Jim O’Rourke, Tonic, NYC- 2/23
NYC ROLL-TOP: Three Ways to a Halfway
"If he plays the noisy shit, I'm outta here," one friend warned before entering Tonic for a benefit by Sonic Youth noisemonger/Wilco producer/all-'round indie demi-God Jim O'Rourke. Indeed, the Chicago native's catalogue has veered across the map in the past decade, from ambient excursions like I’m Happy, I’m Singing, and a 1, 2, 3, 4 to meticulously dry knob-twiddling for Wilco to the lighter than air orchestral grandeur of Bad Timing to the angular dream-chords of Gastr Del Sol to the impeccably calibrated smart-pop of Insignificance. The benefit for the endangered avant-venue was billed simply as "Jim O’Rourke," with no hint as to which project might be elbowing its way through the packed crowd to the low platform at the far end of the room.

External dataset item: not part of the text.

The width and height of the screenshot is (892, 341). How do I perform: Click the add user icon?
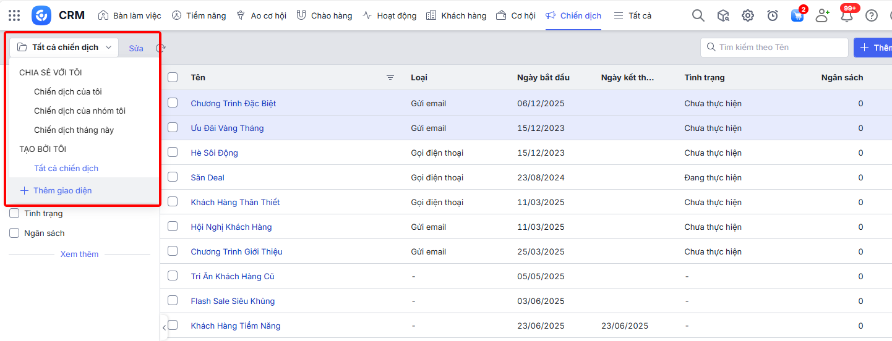[x=822, y=15]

The gear onstage — two drum kits, a cello, an upright bass, and a chair/microphone — seemed to confirm rumors that the Brooklyn transplant would be playing music from his intricately arranged Drag City releases: straightly brilliant song-songs from his three DC song-oriented releases. And those rumors were hardly squashed when the diminutive O'Rourke — in his usual blazer/bedhead/dapper toadstool attire — sat down with a guitar. Self-effacing in the extreme, apologizing profusely for what he couldn't remember, O'Rourke opened his performance with a miniature set of solo vocal numbers. The reverent crowd went nearly silent, straining to pick up each nuance of O'Rourke's thin, laconic voice, craning their necks to see the sitting singer through a jungle of heads.
His John Fahey-influenced fingerpicking — filled with odd, complex chord voicings and rolling internal rhythms — made the perfect bed for solo renditions of his viciously devastating songwriting, including the supremely creepy-ass sex-with-the-handicapped title track of 2000's Halfway To A Threeway EP ("I know that you can’t roll away…"). "Life Goes Off," the final track from 2001’s Insignificance, is as pointed and flat-out narsty as any of Dylan’s mid-‘60s surreal put-down songs (and one of the milder numbers on the album). "I don’t recall your face no more," he sang, "but you left behind a mask." On disc, the song builds to a monumental two-drummer crescendo — all neatly snapped rhythms working in precise machination — and abruptly ends. As O’Rourke worked the song to a close at Tonic, the drumstools were indeed filled, and the music accelerated rapidly from a singer-songwriter lament to an unmitigated two trapkit/bass/cello/guit-box freak-out that kept going and going.
And going and going and going and going and going and going and going…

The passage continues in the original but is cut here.